A lot of what has been written is speculative at this point. But some
have raised concerns [XXX] about 1024 bit Diffie-Helmank key exchange [XXX].
This has already been adressed with the introduction of the “ntor”
handshake [XXX] in 0.2.4 and Nick Mathewson encourages everybody to
upgrade [XXX].

Another thread [XXX] prompted Nick to summarize [XXX] its
views on the future of Tor cryptography. Regarding public keys, “with
Tor 0.2.4, forward secrecy uses 256-bit ECC, which is certainly
better, but RSA-1024 is still used in some places for signatures.

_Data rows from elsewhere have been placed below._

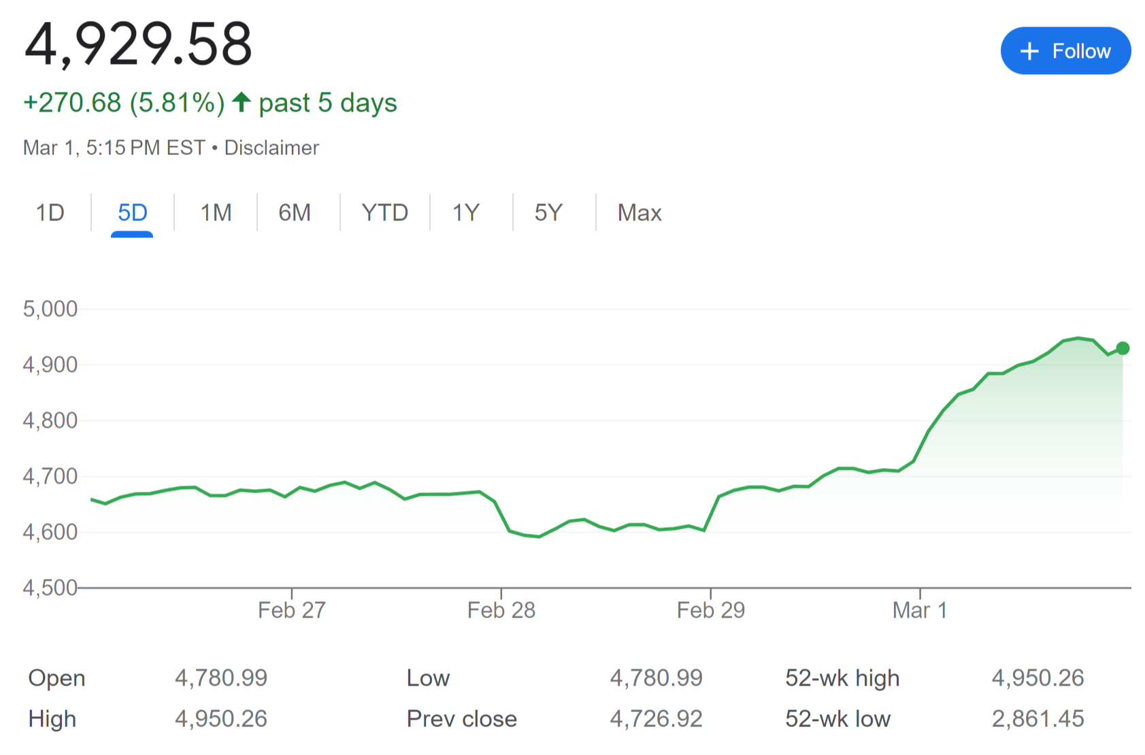Image resolution: width=1145 pixels, height=755 pixels.
Task: Switch to the 6M range tab
Action: (295, 213)
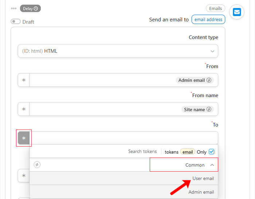Click the To input field
Image resolution: width=255 pixels, height=199 pixels.
[124, 138]
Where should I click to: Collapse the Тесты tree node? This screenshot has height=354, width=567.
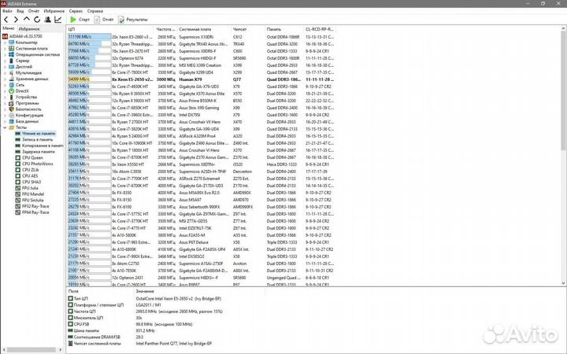point(3,127)
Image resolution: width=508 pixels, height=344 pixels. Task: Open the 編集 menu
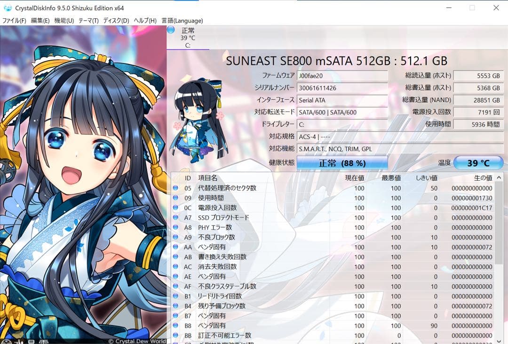(x=40, y=21)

I want to fix all that in 0.2.5 — see proposal 220 [XXX], and George
Kadianakis’ draft hidden service improvements [XXX,XXX], and so forth.”

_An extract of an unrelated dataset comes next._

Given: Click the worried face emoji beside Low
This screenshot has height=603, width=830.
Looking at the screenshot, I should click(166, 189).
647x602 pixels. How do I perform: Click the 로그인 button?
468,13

Regarding symmetric keys, Nick wrote: “We’re using AES128.  I’m hoping
to move to XSalsa20 or something like it.” In response to a query, Nick
clarifies that he doesn't think AES is broken: only hard to implement right,
and only provided in TLS in concert with modes that are somewhat (GCM)
or fairly (CBC) problematic.

The effort to design better cryptography for the Tor protocols is not
new. More than a year ago, Nick Mathewson presented proposal 202 [XXX]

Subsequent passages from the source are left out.